Depois de passar o estágio de jñāna como proposto no sistema Sāmkhya, quando entra-se no estágio de jñāna como pregado no Vedānta, atinge-se Brahmabhāva.
[25] É um tipo de kaivalya. No estágio anterior, os cit manifestados antes eram muitos, enquanto que no último estágio encontramos cit em sua totalidade, livre de todas as impurezas.[26] Do ponto de vista do Advaita Vedānta isto é considerado ser a meta suprema. A teoria de conhecimento proposta no Vedānta é diferente daquela do Sāmkhya. Da mesma forma a teoria do erro vista no Sāmkhya é diferente de erro ou ājñāna exposta no Vedānta. Por causa desta diferença, pela visão Sāmkhya onde nenhum vestígio de avidyā[27] é percebido, ainda o é sob a visão do Vedānta. Este ājñāna não deve ser considerado como um tipo de conhecimento indiscriminativo. Enquanto este mūlavidyā[28] não cessar, o jīva (alma individual com ego) não pode atingir a Meta Suprema. Pode-se pensar que depois de se chegar ao nível de advaita, o esforço ou aspiração a uma aquisição posterior será inútil. Mas um sādhaka ou um yogi encontra na visão dos āgamas,[29] neste mesmo estagio, uma nova e mais ampla visão de advaita que se manifesta com toda a glória e esplendor. Aqui a visão advaita é para ser tomada como vista no Tantra ou nos āgamas. Pelo sādhana do Vedānta, a alma encontrou uma firme base na verdade de ekamevadvitiyam.[30] Mas isto é uma aparência de pūrnatā,[31] porque mesmo neste estagio por causa da falta de sphuratta[32] de cit. Śakti que é samvid,[33] ela própria, não pode ser chamada de completa (pūrnatā) porque onde há plenitude, surge uma absoluta irrelatividade. De acordo com esta visão a alma é a própria manifestação de Śiva por natureza. Há algumas duvidas sobre isto, mas é destituída de svaTantra,[34] embora seja a base[35] de māyā a qual não se identifica com parasamvit[36] que é o Livre Arbítrio por natureza. É verdade que māyā no Vedānta é capaz de parecer impossível, embora de acordo com aquele sistema māyā não se identifica com a alma. É indescritível e falso. De acordo com o Vedānta ātman como Brahman é destituído de Eu (ahanta). Ahanta (ego) nasce de māyā por esta razão é irreal. Na visão tântrica ahanta é a natureza (svarūpa) pertencente ao ātman que é conhecido como vimarśa (auto-reflexo). No caso da não existência de ahanta, ātman, embora sendo luz (prakāśa), permaneceria imanifesto. Bhartrhari disse:

Vagrupata Cdud kramedavabodharya sasvati
Na prakāśa as hi pratyavamarsini

Este vak ou paravak é o poder de liberdade que é vimarśa (insatisfação, impaciência) por natureza. O professor tântrico diz que jñāna no Vedānta não está em sua forma totalmente desenvolvida de jñāna (conhecimento, sabedoria). Quando jñāna brilha em sua totalidade, o ātman encontra-se não só na sua natureza advaita, mas percebe que é um estado de não dualidade e é completo de Livre Arbítrio (Pūrna Svātantrya). Este é o Eu total.

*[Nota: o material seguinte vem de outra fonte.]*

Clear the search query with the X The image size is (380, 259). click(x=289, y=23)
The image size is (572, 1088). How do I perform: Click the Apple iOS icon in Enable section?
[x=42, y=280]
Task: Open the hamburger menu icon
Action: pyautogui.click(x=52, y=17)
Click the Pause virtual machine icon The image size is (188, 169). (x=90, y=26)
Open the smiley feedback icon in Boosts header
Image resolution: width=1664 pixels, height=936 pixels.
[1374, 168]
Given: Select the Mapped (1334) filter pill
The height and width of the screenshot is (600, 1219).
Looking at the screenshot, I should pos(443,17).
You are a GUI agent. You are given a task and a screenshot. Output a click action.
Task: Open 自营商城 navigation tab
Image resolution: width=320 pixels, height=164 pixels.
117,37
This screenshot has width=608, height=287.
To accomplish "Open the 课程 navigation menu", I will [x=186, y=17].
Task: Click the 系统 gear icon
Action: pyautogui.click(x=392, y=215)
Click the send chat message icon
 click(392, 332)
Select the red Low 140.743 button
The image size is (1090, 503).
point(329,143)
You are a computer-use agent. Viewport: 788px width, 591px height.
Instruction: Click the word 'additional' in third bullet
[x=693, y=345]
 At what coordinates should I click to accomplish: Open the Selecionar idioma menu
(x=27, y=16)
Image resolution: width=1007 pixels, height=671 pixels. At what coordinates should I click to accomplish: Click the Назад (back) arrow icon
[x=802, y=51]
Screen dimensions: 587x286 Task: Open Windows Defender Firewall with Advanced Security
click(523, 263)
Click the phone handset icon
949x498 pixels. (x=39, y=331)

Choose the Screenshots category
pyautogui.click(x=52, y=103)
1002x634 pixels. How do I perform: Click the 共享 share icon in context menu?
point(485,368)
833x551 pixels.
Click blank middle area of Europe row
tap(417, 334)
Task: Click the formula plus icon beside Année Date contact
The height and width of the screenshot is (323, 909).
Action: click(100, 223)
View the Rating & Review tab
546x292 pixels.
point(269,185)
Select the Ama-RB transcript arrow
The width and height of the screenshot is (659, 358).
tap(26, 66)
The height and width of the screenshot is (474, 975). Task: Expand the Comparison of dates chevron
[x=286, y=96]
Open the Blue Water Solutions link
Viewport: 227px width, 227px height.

O que chamamos de criação ou de universo criado está em ātman como um e identificado com ele. O Eu é livre e como tal está livre para agir e fazer. Não é simplesmente um substrato consciente (adhikarana). É Śiva numa mão e Śakti na outra. Śiva é capaz de vivenciar uma sensação e Śakti também. Ātman como Śiva não tem spanda,
[37] mas, como Śakti, é cheio de spanda. Os estudiosos dos āgamas pressuporam Śiva e Śakti como dois princípios que estão na base do universo e sua composição. Se os dois são considerados como iguais então são conhecidos como o ātman. Com base nas trinta e seis categorias há dois tattvas, um que é Śiva e o outro que é Śakti. Śiva é destituído de liberdade (svantrya), mas tem cit (consciência), enquanto Śakti é cheia de liberdade mas não tem consciência (cit - consciência pura). Quando Śiva Śakti são considerados juntos, é a plenitude (pūrnatā). Isto se chama Paramaśiva ou Parasamvit. Esta é a verdadeira natureza[38] do Transcendente ou da Verdade Integral. Sob a visão não dualista dos śaivas chamamos de Paramaśiva aquele que possui a perfeita liberdade e sob a visão não dualista dos śaktas é a Liberdade superconsciente ou Mahāśakti.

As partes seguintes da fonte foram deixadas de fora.